* INPUT RECORDS
★ ★ ★ ★

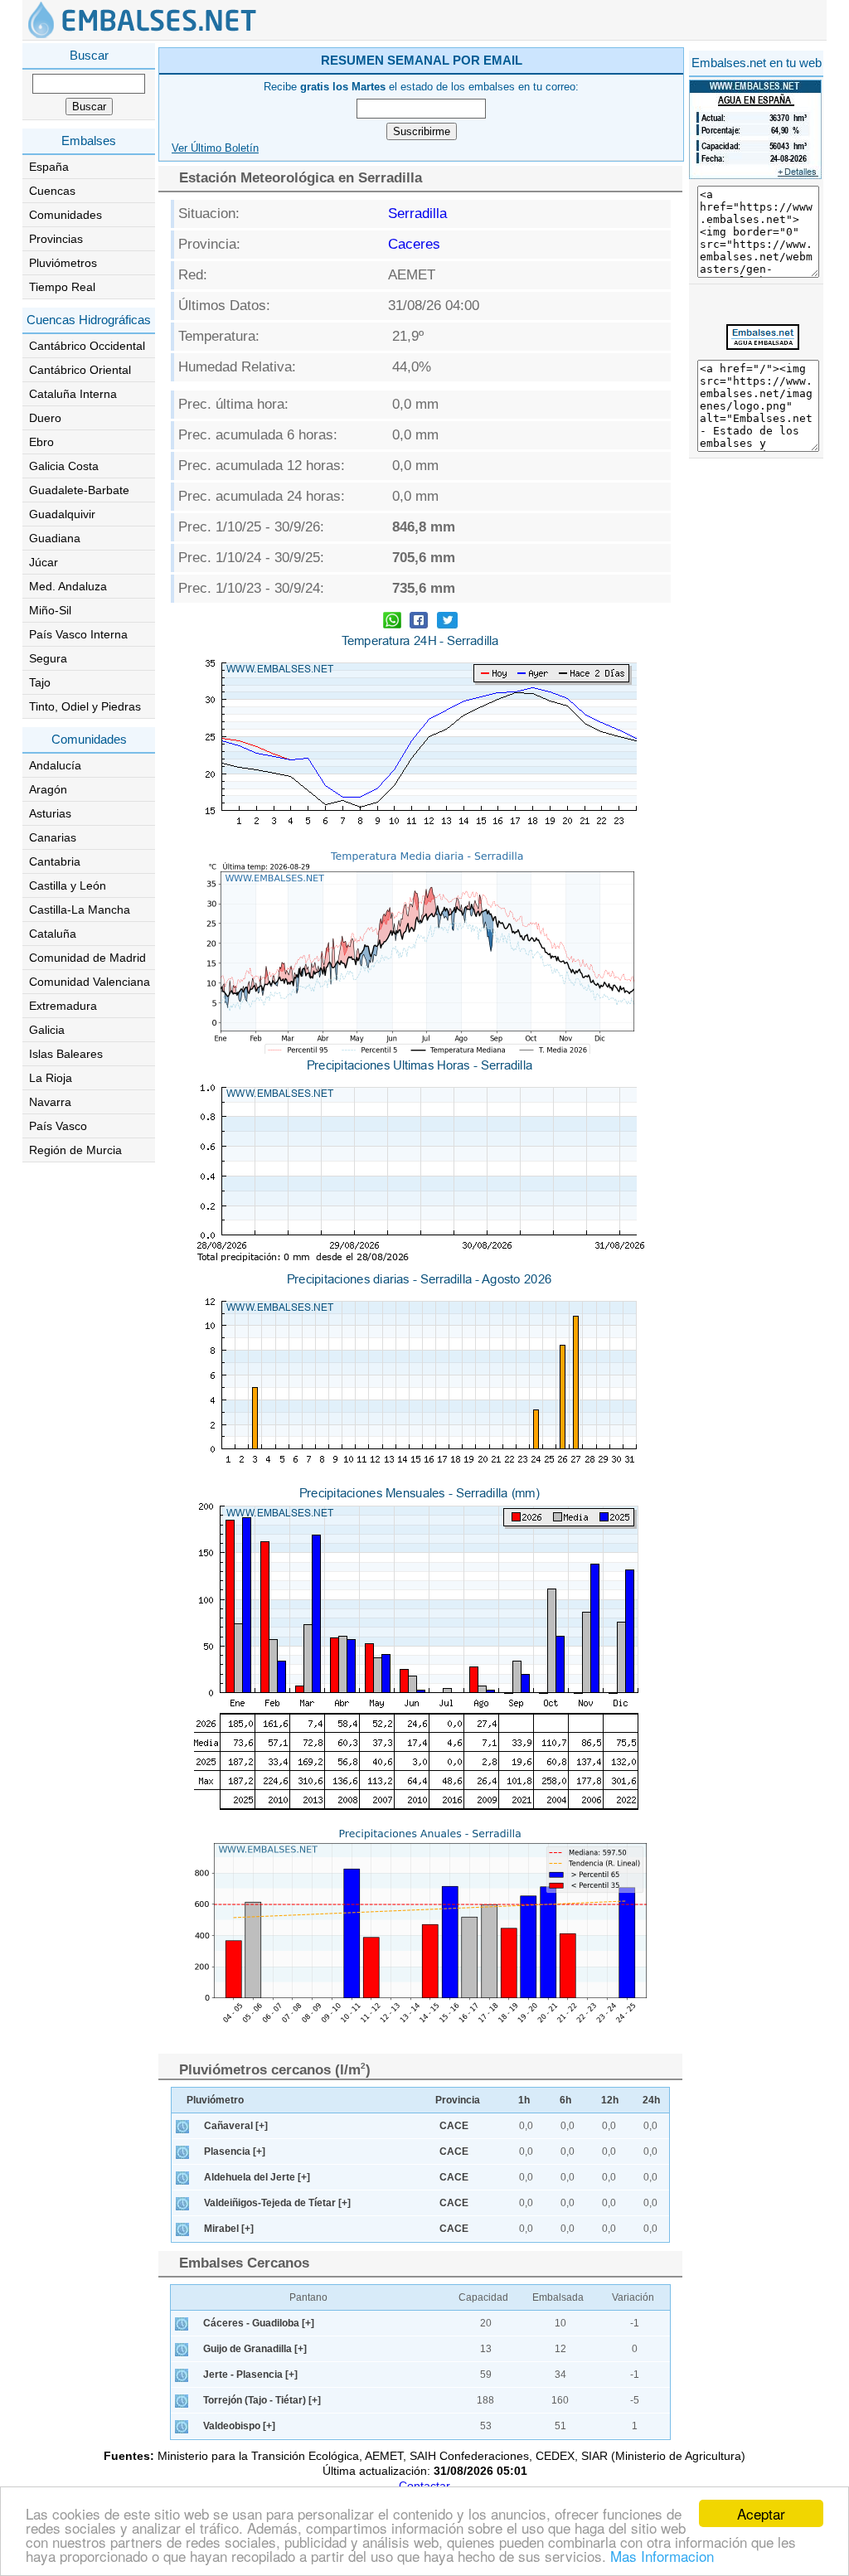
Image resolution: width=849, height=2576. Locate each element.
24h (651, 2100)
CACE (453, 2126)
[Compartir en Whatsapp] (392, 622)
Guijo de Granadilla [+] (255, 2349)
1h (524, 2100)
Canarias (52, 837)
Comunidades (65, 214)
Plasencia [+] (234, 2151)
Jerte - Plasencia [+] (250, 2374)
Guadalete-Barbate (79, 490)
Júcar (43, 562)
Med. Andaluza (68, 586)
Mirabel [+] (229, 2228)
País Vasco (58, 1126)
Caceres (414, 244)
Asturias (50, 813)
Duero (45, 417)
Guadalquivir (62, 514)
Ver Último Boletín (215, 148)
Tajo (40, 682)
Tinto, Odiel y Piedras (85, 706)
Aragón (48, 789)
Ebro (41, 442)
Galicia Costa (64, 466)
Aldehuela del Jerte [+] (257, 2177)
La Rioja (50, 1077)
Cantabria (54, 861)
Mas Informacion (662, 2556)
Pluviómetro (215, 2100)
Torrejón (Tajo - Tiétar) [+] (262, 2400)
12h (610, 2100)
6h (565, 2100)
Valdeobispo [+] (239, 2426)
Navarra (50, 1102)
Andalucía (55, 765)
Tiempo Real (62, 286)
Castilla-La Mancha (79, 909)
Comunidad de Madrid (87, 957)
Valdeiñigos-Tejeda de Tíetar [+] (277, 2203)
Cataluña (52, 933)
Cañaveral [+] (236, 2126)
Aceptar (761, 2513)
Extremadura (63, 1005)
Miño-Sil (50, 610)
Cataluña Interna (73, 393)
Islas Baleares (66, 1053)
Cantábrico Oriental (80, 369)
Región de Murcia (75, 1150)
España (49, 166)
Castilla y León (67, 885)
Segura (48, 658)
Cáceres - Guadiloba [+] (258, 2323)
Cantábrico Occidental (87, 345)
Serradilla (417, 213)
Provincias (56, 238)
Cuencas (52, 190)
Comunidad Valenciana (89, 981)
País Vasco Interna (78, 634)
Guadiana (54, 538)
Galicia (47, 1029)
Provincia (457, 2100)
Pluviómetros (63, 262)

★ ★ ★ ★

* WHAT NEEDS TO BE DONE
Report only a number: how many lines in the material above contain the string "Cantábrico".

* FINAL ANSWER
2